WE ARE PAYING TOO HIGH A PRICE FOR THIS WAR

March 19, 2008

IT'S THE WAR, STUPID. We have been in Iraq for exactly five years today. Here's what our mission has accomplished: 3,988 American soldiers killed; 29,388 wounded in combat, and many more injured in accidents and illnesses.

Yet the war appears to be receding as an issue in the 2008 elections. Voters tell pollsters they're more worried about "the economy" and "health care." Democrats are dusting off that old slogan, "It's the Economy, Stupid."

But the Iraq war IS the economy. The money we have spent there and the lies we have told to ourselves to stay there have contributed significantly to the economic crisis.

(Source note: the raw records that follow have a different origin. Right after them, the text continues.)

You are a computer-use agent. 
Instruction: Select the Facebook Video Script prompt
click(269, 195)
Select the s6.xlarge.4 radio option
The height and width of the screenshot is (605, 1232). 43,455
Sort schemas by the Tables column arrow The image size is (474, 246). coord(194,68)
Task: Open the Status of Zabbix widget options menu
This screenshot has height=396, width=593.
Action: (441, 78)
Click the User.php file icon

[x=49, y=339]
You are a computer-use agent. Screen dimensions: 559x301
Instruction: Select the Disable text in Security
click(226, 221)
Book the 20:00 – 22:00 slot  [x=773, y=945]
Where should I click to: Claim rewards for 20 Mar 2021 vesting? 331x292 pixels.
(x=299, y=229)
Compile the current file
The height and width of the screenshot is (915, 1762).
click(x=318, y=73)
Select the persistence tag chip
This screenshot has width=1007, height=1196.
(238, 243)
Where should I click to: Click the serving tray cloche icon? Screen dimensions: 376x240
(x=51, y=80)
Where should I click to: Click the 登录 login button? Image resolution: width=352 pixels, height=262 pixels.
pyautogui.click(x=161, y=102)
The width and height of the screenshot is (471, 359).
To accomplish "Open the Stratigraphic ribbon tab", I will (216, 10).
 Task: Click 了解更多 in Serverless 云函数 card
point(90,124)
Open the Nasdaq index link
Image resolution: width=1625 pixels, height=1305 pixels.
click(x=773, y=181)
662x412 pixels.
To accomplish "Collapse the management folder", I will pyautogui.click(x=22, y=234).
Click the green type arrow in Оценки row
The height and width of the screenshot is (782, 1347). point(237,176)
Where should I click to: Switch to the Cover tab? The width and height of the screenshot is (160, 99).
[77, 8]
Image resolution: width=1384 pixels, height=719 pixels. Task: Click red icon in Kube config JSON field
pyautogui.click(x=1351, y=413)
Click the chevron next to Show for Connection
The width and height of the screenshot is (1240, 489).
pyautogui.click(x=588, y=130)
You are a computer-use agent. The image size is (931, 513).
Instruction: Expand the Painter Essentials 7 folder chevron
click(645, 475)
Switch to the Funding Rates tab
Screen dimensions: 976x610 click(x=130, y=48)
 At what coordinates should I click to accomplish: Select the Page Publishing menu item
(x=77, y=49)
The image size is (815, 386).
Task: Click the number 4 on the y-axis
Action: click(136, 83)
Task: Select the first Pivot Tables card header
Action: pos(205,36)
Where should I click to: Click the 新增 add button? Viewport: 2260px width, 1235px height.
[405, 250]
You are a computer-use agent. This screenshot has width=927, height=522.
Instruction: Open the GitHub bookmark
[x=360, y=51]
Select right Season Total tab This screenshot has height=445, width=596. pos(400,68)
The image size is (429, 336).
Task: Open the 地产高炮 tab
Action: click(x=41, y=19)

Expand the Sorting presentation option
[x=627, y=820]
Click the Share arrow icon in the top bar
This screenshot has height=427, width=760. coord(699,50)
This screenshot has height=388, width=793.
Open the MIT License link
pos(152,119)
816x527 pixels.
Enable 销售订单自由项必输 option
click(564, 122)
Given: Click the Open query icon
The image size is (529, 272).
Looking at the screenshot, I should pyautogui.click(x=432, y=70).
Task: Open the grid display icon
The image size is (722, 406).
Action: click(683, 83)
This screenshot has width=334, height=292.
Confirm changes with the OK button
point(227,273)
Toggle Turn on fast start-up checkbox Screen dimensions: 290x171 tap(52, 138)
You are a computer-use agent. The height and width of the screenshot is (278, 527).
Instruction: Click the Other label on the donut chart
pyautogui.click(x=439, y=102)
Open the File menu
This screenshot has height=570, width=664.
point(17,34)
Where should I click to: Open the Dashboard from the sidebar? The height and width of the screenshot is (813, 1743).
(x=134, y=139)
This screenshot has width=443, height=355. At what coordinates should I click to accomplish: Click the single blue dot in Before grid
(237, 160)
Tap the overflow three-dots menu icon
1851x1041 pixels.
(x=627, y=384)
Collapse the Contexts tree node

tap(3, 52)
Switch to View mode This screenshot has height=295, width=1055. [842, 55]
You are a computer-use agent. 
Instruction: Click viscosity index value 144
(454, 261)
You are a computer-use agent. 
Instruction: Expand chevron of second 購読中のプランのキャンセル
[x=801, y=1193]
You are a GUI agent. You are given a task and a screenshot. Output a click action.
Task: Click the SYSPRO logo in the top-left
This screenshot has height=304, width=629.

And we can't begin to fix it without getting out.

Story continues below.

Just as the Bush administration was caught lying to us about WMDs and Saddam Hussein's fictional connection to 9/11, it's now been caught hiding the staggering true cost in dollars of this wholly unnecessary war. And that cost is - are you sitting down? - $3 trillion-$5 trillion. With a "T."

Joseph E. Stiglitz, who won the Nobel Prize in economics in 2001, and Linda Bilmes of the Kennedy School of Government, have set out these calculations in a new book, "The $3 Trillion War." Unlike the Bush sdministration, they add in the costs of taking care of wounded and disabled veterans, as well as hundreds of millions of dollars in interest payments for a war fought largely on credit. In fact, this is the first time since the Revolutionary War that we've gone to war on borrowed money; 40 percent of the money for this war was borrowed from China and Middle Eastern countries.

This accounting wasn't easy: the administration tried to hide many of the costs, both financial and human. The economists had to sue under the Freedom of Information Act to learn the number of American soldiers injured in accidents or illnesses. The administration set up barriers to returning veterans' getting the care they need to recover from their injuries in order to obfuscate the real toll the war is taking.

To put it in perspective, your family's share of the cost of the Iraq war is $30,000. Consider it a down payment on a 100-year mortgage you've acquired without signing on any dotted line.